'''

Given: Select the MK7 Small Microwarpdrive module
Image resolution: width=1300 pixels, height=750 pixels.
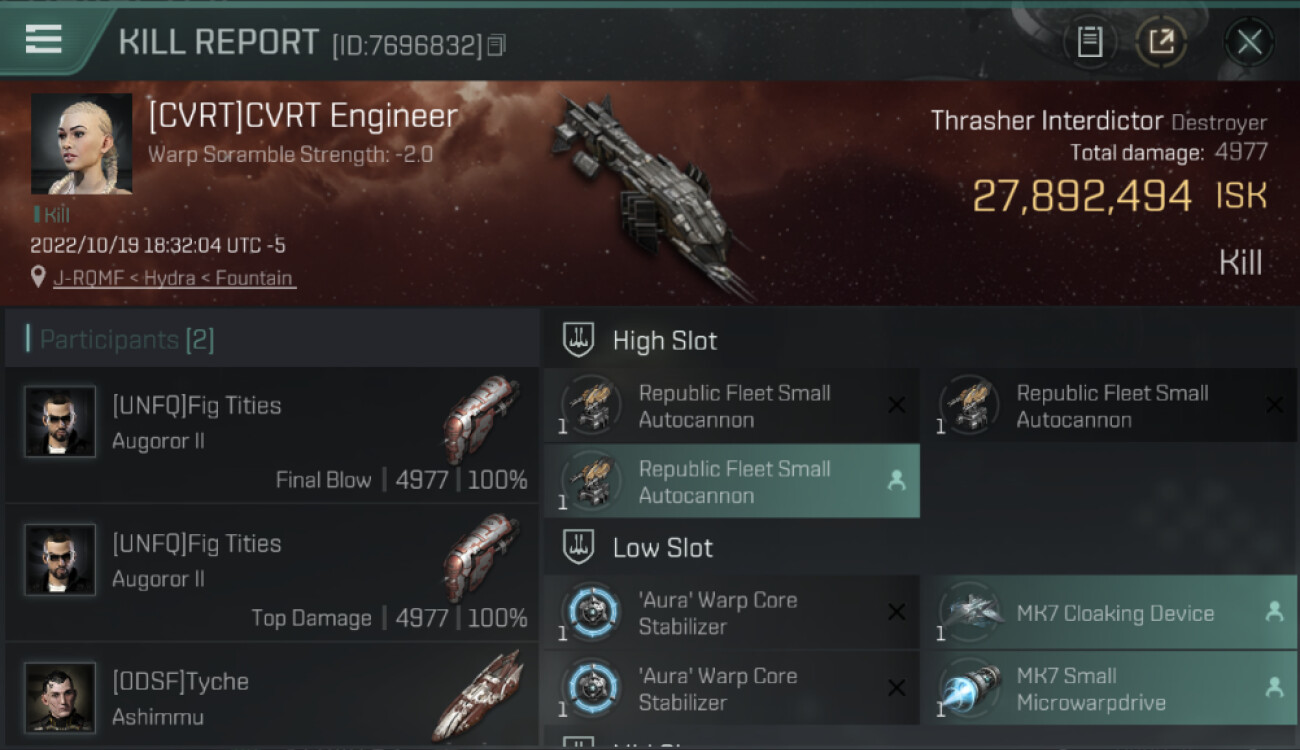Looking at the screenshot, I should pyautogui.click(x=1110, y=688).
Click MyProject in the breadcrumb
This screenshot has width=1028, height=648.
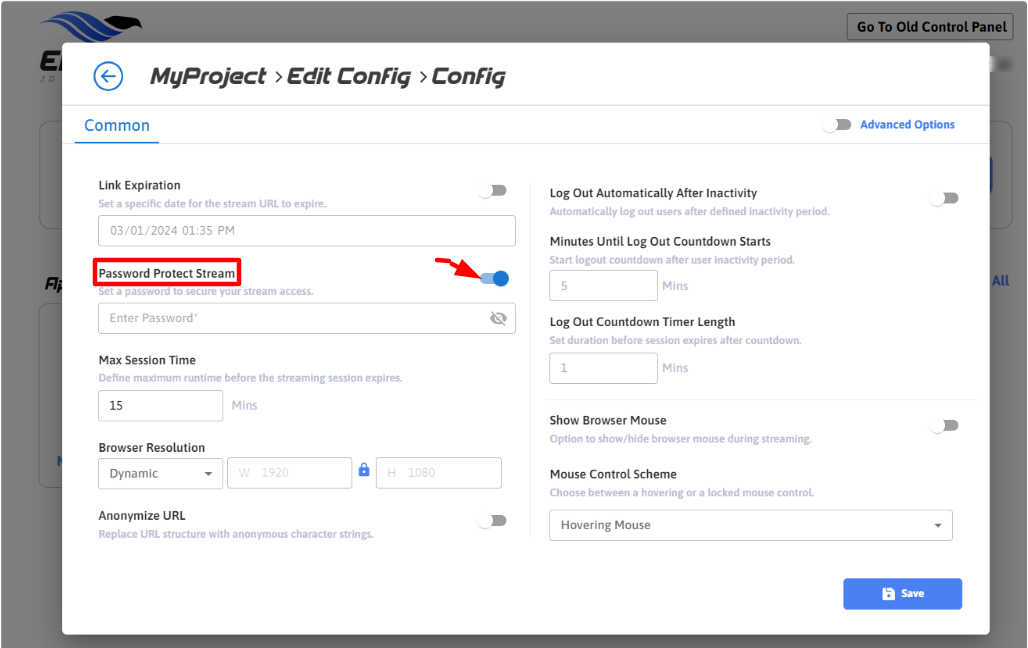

'''

TASK TO CARRY OUT >> The listing above should be returned word for word, with pictures omitted.

EXPECTED OUTPUT >>
Given: Select the MK7 Small Microwarpdrive module
Image resolution: width=1300 pixels, height=750 pixels.
Looking at the screenshot, I should pyautogui.click(x=1110, y=688).
Click MyProject in the breadcrumb
This screenshot has width=1028, height=648.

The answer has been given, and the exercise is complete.